Stored items:

-----

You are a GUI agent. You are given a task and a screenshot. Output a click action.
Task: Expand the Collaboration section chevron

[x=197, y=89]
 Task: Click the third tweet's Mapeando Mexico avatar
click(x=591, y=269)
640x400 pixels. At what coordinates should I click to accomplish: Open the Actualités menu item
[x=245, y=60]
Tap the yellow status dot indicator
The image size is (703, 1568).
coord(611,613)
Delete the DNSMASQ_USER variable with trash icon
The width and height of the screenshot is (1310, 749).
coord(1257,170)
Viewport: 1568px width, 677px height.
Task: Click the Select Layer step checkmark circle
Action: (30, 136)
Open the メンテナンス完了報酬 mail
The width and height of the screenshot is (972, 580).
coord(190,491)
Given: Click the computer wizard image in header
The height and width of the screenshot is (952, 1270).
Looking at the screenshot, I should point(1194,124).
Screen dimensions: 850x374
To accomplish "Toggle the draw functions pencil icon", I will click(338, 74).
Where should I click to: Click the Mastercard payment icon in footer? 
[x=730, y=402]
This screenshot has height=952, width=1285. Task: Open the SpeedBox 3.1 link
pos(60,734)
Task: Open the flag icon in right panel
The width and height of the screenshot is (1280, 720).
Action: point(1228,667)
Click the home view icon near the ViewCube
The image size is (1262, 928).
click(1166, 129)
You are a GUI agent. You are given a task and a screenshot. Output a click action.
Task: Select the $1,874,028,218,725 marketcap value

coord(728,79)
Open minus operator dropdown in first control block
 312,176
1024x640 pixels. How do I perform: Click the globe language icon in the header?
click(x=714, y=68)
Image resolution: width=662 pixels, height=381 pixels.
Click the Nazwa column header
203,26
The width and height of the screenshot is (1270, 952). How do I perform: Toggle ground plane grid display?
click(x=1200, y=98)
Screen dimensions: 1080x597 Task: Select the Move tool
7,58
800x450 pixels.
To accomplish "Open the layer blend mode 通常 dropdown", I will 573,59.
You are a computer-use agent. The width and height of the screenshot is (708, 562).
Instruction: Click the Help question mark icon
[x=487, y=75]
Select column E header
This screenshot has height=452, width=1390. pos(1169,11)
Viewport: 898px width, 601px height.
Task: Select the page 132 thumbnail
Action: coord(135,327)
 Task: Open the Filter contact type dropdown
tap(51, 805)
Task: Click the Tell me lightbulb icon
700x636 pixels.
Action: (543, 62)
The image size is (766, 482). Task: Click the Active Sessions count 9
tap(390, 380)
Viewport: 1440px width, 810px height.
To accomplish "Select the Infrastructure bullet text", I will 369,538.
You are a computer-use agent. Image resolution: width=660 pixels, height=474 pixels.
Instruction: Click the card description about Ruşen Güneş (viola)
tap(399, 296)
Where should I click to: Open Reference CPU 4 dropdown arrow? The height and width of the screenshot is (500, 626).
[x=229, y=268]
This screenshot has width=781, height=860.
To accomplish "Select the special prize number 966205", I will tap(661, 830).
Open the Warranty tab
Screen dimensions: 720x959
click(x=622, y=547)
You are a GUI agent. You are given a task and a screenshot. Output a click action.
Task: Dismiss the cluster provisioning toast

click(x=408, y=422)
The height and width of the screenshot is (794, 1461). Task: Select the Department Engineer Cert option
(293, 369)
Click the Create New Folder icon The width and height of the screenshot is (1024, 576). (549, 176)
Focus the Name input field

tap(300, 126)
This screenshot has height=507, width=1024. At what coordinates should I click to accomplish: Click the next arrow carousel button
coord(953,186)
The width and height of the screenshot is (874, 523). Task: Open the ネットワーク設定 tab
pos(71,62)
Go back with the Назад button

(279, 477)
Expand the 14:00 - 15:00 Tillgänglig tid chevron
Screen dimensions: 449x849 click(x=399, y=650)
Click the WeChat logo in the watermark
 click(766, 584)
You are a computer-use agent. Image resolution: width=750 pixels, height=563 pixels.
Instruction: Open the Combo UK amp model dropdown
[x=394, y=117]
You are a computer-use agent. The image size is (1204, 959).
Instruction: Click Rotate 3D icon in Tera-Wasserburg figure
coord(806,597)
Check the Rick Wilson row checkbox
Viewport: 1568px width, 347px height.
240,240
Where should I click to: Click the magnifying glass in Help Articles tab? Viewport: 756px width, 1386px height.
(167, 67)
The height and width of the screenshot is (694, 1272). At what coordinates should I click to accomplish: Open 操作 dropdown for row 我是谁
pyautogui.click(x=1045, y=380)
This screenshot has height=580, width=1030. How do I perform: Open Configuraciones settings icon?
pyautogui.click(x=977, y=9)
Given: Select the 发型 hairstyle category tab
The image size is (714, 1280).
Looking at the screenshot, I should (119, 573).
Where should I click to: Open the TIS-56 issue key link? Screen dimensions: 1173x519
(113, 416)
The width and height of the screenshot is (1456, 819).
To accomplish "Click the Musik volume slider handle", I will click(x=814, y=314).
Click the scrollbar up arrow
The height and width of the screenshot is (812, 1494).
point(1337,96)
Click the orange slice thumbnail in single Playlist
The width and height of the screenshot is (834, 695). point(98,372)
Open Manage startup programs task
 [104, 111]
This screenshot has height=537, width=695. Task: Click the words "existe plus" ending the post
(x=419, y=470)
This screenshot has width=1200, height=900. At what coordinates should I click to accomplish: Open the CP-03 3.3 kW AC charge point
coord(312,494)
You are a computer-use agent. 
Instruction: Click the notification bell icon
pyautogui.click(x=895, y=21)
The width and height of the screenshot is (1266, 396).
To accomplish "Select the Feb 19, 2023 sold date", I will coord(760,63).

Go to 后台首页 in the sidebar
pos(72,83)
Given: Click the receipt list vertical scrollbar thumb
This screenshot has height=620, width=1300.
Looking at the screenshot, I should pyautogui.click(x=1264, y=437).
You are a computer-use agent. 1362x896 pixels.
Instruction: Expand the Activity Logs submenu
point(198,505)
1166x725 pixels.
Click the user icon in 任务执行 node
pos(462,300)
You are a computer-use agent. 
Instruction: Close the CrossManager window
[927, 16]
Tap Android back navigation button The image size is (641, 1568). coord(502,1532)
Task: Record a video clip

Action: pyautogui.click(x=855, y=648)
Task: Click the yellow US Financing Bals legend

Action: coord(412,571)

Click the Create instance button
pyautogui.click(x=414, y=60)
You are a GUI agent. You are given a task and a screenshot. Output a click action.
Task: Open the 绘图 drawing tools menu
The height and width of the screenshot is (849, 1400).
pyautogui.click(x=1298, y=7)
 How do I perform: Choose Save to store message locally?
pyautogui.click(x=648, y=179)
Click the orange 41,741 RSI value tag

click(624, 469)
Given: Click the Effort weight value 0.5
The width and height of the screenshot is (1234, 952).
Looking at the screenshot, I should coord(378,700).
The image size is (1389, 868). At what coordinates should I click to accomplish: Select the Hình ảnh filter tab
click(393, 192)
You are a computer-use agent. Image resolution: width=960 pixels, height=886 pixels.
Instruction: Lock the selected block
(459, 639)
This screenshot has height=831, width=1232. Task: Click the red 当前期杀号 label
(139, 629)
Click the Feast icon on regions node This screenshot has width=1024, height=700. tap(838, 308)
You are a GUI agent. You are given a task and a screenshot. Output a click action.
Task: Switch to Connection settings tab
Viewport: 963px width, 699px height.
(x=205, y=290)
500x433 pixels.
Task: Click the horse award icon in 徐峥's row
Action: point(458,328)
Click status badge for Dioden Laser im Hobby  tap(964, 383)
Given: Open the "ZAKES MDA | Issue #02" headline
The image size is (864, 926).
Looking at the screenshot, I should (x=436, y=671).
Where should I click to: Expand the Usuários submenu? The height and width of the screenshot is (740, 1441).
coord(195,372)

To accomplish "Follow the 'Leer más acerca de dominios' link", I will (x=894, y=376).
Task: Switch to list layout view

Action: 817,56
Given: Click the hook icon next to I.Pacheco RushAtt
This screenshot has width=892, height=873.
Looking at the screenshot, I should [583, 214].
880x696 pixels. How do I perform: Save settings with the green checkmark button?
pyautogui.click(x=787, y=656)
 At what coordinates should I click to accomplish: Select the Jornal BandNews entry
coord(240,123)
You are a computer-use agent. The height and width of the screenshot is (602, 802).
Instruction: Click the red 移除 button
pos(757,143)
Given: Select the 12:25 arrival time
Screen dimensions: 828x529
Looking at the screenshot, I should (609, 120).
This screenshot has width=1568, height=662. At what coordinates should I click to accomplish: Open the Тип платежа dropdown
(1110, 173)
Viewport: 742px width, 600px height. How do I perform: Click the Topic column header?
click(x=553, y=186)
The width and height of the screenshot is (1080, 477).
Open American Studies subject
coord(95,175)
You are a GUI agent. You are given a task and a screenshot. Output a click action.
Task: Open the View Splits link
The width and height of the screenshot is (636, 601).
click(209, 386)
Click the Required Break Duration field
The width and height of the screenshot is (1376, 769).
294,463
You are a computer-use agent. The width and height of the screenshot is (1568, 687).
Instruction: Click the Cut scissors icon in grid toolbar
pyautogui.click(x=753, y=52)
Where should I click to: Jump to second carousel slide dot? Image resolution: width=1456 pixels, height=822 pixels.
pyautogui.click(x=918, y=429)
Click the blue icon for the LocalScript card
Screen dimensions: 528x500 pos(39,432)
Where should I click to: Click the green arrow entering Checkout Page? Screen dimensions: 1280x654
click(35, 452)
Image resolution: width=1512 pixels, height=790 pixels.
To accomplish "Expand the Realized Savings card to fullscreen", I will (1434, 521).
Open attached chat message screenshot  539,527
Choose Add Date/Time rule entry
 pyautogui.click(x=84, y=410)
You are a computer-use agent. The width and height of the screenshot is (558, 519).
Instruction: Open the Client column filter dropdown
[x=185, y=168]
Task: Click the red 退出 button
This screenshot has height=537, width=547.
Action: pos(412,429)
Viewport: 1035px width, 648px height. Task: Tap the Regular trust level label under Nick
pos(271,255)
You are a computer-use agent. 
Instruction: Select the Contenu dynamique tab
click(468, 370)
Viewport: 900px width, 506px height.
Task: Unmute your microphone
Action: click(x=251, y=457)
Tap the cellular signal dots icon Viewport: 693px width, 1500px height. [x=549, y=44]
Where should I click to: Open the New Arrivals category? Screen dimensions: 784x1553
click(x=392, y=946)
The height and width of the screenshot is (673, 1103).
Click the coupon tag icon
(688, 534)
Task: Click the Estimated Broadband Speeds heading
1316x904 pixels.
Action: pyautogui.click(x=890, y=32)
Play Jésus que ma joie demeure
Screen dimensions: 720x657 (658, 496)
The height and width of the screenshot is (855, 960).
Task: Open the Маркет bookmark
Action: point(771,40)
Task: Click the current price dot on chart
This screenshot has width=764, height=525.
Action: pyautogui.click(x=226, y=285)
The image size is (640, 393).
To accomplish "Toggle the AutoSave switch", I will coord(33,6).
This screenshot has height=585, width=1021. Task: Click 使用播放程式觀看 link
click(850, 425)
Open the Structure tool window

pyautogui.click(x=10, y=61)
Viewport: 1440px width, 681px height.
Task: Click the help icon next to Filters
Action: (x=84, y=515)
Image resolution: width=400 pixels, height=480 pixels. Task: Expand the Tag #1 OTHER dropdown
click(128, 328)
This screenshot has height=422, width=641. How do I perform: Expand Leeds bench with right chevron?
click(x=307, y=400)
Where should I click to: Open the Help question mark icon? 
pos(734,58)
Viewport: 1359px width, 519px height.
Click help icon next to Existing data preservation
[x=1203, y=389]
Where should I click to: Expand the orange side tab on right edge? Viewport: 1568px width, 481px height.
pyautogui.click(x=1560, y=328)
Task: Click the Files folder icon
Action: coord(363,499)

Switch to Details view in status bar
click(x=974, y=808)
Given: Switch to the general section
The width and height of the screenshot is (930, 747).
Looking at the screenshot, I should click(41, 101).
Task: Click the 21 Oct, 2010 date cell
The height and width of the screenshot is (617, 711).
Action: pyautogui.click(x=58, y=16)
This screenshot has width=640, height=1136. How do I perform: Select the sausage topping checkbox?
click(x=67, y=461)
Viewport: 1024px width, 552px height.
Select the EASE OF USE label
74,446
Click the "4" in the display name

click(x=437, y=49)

-----

All that belongs in your answer is the stretch of entries above from the line with "Where should I click to: Open the New" through the line with "Task: Click the Estimated", printed exactly.

▸ RESULT OF THIS EXERCISE:
Where should I click to: Open the New Arrivals category? Screen dimensions: 784x1553
click(x=392, y=946)
The height and width of the screenshot is (673, 1103).
Click the coupon tag icon
(688, 534)
Task: Click the Estimated Broadband Speeds heading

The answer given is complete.